Sixteen South Carolina coastal cities teamed up with environmentalists to file lawsuits against the Trump administration aiming to stop offshore oil exploration, arguing that seismic testing will devastate marine life and the coastal economy.

(CN) – Sixteen South Carolina coastal cities teamed up with environmentalists to file lawsuits against the Trump administration aiming to stop offshore oil exploration, arguing that seismic testing will devastate marine life and the coastal economy. 

On Tuesday, the municipalities and nine environmental groups filed a pair of complaints in Charleston federal court hoping to reverse the administration’s approval of exploration along the Atlantic Coast.

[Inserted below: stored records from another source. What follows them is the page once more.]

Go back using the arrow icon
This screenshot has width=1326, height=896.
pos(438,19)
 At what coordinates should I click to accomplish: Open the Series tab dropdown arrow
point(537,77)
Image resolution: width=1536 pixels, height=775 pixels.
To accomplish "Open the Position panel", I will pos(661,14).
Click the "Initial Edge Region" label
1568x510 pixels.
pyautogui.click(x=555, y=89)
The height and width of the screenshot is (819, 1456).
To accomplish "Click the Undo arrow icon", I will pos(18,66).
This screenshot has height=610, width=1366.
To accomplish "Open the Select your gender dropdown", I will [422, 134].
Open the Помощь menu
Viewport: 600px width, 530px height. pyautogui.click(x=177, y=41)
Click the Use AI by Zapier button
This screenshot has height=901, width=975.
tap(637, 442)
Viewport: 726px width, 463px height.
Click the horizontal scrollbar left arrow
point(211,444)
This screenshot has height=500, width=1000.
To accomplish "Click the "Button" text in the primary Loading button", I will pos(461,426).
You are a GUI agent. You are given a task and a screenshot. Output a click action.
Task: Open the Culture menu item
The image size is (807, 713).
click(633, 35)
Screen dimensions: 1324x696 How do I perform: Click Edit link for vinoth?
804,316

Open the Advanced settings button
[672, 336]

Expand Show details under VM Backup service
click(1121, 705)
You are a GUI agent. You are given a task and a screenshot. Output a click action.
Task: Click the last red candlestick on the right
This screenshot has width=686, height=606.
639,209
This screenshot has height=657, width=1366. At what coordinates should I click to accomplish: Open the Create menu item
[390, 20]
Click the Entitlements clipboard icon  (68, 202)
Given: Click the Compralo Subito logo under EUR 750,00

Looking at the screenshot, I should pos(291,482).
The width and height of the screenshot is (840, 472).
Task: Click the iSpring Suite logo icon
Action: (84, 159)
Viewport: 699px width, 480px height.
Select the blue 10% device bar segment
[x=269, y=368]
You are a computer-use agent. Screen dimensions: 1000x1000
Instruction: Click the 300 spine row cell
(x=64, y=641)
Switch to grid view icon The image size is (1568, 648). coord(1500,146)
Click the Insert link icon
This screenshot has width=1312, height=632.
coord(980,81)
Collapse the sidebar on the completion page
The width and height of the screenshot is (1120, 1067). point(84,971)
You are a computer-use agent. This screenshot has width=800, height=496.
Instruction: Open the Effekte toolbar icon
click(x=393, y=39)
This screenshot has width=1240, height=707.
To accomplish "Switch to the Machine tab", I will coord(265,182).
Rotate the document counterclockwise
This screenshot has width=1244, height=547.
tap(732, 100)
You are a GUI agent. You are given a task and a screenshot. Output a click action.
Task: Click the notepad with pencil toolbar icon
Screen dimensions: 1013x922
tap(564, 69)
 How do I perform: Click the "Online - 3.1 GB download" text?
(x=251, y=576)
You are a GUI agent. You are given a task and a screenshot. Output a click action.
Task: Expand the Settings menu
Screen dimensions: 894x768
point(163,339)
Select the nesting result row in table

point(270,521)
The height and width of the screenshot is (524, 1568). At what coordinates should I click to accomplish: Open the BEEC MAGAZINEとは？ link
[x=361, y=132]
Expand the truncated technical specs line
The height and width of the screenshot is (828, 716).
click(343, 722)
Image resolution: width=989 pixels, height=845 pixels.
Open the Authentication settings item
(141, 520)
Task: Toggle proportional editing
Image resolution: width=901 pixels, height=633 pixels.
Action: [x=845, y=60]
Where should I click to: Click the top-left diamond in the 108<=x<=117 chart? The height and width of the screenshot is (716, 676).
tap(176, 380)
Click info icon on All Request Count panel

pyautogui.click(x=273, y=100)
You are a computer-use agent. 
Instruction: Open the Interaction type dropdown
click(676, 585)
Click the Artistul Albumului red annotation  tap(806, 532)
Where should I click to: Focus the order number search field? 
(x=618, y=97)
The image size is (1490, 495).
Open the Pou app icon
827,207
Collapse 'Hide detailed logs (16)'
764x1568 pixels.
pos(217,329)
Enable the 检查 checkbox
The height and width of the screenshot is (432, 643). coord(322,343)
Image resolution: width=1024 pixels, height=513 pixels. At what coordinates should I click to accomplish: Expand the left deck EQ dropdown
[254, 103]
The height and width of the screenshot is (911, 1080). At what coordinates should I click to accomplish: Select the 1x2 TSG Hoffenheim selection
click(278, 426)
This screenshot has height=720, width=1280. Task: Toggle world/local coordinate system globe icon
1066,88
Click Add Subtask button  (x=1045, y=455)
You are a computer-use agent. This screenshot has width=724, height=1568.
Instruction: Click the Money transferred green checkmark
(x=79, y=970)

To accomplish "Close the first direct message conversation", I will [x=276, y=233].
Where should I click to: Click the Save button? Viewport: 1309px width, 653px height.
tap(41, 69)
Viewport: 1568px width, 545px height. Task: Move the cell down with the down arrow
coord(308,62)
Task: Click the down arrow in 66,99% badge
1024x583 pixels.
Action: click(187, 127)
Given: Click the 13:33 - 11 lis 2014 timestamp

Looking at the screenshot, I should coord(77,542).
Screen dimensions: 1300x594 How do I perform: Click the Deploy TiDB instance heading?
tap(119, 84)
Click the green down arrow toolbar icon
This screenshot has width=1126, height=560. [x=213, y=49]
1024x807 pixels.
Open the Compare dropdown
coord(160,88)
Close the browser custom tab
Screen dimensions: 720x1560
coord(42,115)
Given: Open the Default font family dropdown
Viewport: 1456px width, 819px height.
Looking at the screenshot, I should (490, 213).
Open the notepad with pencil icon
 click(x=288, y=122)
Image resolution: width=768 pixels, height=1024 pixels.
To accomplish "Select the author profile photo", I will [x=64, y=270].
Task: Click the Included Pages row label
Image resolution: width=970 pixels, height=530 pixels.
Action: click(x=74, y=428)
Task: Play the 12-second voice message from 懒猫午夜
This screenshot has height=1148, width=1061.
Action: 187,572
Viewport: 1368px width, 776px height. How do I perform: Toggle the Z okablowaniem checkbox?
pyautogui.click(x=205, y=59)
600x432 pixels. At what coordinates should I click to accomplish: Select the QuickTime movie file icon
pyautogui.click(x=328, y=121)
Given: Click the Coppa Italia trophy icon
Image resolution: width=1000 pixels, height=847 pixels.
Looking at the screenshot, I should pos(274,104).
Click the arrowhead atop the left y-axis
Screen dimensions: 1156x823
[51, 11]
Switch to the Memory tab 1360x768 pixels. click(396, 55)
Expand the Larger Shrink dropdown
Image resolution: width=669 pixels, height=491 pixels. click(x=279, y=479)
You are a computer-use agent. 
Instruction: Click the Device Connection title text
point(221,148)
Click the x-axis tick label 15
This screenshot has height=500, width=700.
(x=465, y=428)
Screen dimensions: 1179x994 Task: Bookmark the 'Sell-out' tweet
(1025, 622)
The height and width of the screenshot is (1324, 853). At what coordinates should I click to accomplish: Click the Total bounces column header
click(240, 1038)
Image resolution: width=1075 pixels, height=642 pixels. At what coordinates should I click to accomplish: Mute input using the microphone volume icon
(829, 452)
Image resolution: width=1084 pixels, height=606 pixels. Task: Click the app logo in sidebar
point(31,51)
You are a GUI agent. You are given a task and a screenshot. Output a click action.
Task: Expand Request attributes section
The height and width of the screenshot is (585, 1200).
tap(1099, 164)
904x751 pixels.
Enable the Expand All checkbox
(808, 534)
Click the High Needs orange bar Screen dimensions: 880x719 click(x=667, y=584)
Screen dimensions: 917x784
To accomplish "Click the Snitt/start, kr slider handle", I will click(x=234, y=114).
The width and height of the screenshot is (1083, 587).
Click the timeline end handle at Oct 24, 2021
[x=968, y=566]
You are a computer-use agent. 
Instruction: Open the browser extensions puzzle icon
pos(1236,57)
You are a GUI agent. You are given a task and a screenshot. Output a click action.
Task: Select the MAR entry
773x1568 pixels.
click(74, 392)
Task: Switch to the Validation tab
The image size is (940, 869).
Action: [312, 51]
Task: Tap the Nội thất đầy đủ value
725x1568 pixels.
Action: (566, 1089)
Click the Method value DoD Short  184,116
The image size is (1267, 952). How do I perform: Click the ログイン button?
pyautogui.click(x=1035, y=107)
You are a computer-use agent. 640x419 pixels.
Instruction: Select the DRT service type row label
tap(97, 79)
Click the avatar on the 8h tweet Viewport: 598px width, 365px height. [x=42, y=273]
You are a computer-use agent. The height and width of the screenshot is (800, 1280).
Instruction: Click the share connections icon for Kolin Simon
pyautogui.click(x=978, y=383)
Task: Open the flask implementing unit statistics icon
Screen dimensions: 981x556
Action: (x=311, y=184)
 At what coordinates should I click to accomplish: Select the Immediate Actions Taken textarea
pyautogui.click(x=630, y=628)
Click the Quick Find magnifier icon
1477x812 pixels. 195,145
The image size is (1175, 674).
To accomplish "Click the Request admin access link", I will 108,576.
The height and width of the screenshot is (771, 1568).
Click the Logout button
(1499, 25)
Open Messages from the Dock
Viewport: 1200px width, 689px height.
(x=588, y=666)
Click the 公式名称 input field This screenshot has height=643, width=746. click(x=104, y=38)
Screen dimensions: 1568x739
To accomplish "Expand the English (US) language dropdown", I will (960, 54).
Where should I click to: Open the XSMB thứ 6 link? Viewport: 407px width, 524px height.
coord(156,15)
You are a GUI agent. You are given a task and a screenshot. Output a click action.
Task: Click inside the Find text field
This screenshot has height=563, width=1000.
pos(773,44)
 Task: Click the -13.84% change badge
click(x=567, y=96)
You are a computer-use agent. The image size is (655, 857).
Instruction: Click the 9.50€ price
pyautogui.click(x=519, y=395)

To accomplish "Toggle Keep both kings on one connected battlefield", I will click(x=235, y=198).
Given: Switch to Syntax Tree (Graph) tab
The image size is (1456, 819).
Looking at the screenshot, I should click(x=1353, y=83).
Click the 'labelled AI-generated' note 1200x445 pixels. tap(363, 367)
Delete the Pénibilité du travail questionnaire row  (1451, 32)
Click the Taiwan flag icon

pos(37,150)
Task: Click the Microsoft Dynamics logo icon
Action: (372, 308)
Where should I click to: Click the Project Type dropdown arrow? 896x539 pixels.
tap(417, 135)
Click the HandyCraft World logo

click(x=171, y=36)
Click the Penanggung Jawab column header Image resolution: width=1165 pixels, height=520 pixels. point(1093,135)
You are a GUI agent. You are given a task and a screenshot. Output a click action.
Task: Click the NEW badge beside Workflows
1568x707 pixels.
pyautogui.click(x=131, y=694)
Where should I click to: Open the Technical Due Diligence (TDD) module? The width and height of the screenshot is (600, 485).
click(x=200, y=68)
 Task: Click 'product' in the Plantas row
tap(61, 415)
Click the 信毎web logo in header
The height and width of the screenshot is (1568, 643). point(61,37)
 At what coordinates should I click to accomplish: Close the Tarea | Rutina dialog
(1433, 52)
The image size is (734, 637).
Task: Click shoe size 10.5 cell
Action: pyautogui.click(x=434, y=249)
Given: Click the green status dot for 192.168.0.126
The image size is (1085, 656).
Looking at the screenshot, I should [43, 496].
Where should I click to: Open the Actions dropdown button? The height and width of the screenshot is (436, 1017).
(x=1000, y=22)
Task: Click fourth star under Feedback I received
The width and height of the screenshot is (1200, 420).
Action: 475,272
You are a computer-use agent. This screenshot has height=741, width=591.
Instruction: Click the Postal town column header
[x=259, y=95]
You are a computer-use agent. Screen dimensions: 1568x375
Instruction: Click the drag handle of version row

The National Marine Fisheries Service, or NMFS, and U.S.Secretary of Commerce Wilbur Ross issued permits last month to five companies allowing them to use seismic air guns to find oil and gas formations deep underneath the Atlantic Ocean.

The Bureau of Ocean Energy Management must also grant permits to oil and gas surveyors before seismic testing can proceed.

The complaint filed by the environmentalists, led by the Southern Environmental Law Center, argues that the NMFS violated the Marine Mammal Protection Act, Endangered Species Act and National Environmental Policy Act by issuing the permits. The groups are represented by their in-house attorneys.

Diane Hoskins of Oceana, another one of the conservationist plaintiffs, said in a statement that the White House’s authorization of the oil exploration is unlawful and her group vows to stop it.  

“The Trump administration’s rash decision to harm marine mammals hundreds of thousands of times in the hope of finding oil and gas is shortsighted and dangerous,” she said. “Seismic airgun blasting can harm everything from tiny zooplankton and fish to dolphins and whales. More than 90 percent of the coastal municipalities in the blast zone have publicly opposed seismic airgun blasting of their coast. We won this fight before and we’ll win it again.”

Oceana’s recent economic analysis found that offshore drilling activities, including seismic airgun blasting, along the Atlantic Coast threaten over 1.5 million jobs and nearly $108 billion in GDP, and could yield less than seven months’ worth of oil and less than six months’ worth of gas.

In the search for oil and gas, seismic airguns deploy loud blasts to the seabed in 10-second intervals 24 hours a day during the duration of the exploration process to map deep geological formations.

Environmentalists claim the loud noises produced by the blasting can disturb, injure and even kill whales, dolphins, sea turtles and other wildlife species. 

The highly endangered North American right whale population is particularly vulnerable and could even face extinction. According to the complaint, blasting the ocean floor can deafen dolphins and whales which rely on sound to communicate, forage for food and reproduce. It can also kill fish larvae and cause habitat abandonment.

“The ocean is an acoustic world. Sound travels far more efficiently underwater than through the air,” the lawsuit states. “Whales,dolphins, and other marine species depend on sound to find mates, forage, avoid predators, navigate, and communicate—in short, for virtually every vital life function. Ocean species are acutely sensitive to acoustic disturbance, which can disrupt or prevent these vital activities.”

The municipalities’ lawsuit makes identical claims and is headed by Beaufort, located on one of South Carolina’s coastal islands. The cities are represented by attorneys with the South Carolina Environmental Law Project.

The Trump administration granted the permits on Nov. 30, dismantling former President Barack Obama’s 2016 order banning offshore drilling in parts of the Atlantic and Arctic Oceans.   

In South Carolina and other states, Republicans and Democrats have aligned to stop the seismic surveys. Even South Carolina Governor Henry McMaster, an outspoken supporter of the Trump administration,has joined the effort to halt the offshore exploration, although he was not a party to the cities’ lawsuit Tuesday.  

Reid Porter, spokesman for the American Petroleum Institute, fired back against the lawsuits, arguing the U.S. needs to know what oil and gas reserves exist off the coast.

He said there have been dramatic technological advancements since the last seismic tests were done 30 years ago. Porter claims that safeguards are implemented to protect marine life and there is no evidence to support that seismic surveys negatively impact wildlife populations.

“Before operations begin, trained marine mammal observers check for marine mammals and other species within a specified precautionary exclusion zone. Other mitigation measures used to complement visual monitoring include passive acoustic monitoring, as well as power-downs and shut-downs when marine animals enter the exclusion zones,” Porter said via email.

Porter pointed to the Gulf of Mexico,where he said testing has been successfully done for more than 50 years and there is no data to support claims of marine animal population declines.

“The oil and natural gas industry remains committed to improving the scientific understanding of the impacts of our operations on marine life, while responsibly producing oil and gas resources to meet our nation’s energy needs,” he said.

Governors from every coastal state from Florida to New Hampshire have publicly opposed offshore oil exploration. Along with their state leaders,240 East Coast municipalities, more than 1,500 local, state and federal officials, and all three East Coast Fishery Management Councils and several commercial and recreational fishing organization have join the push to halt the action.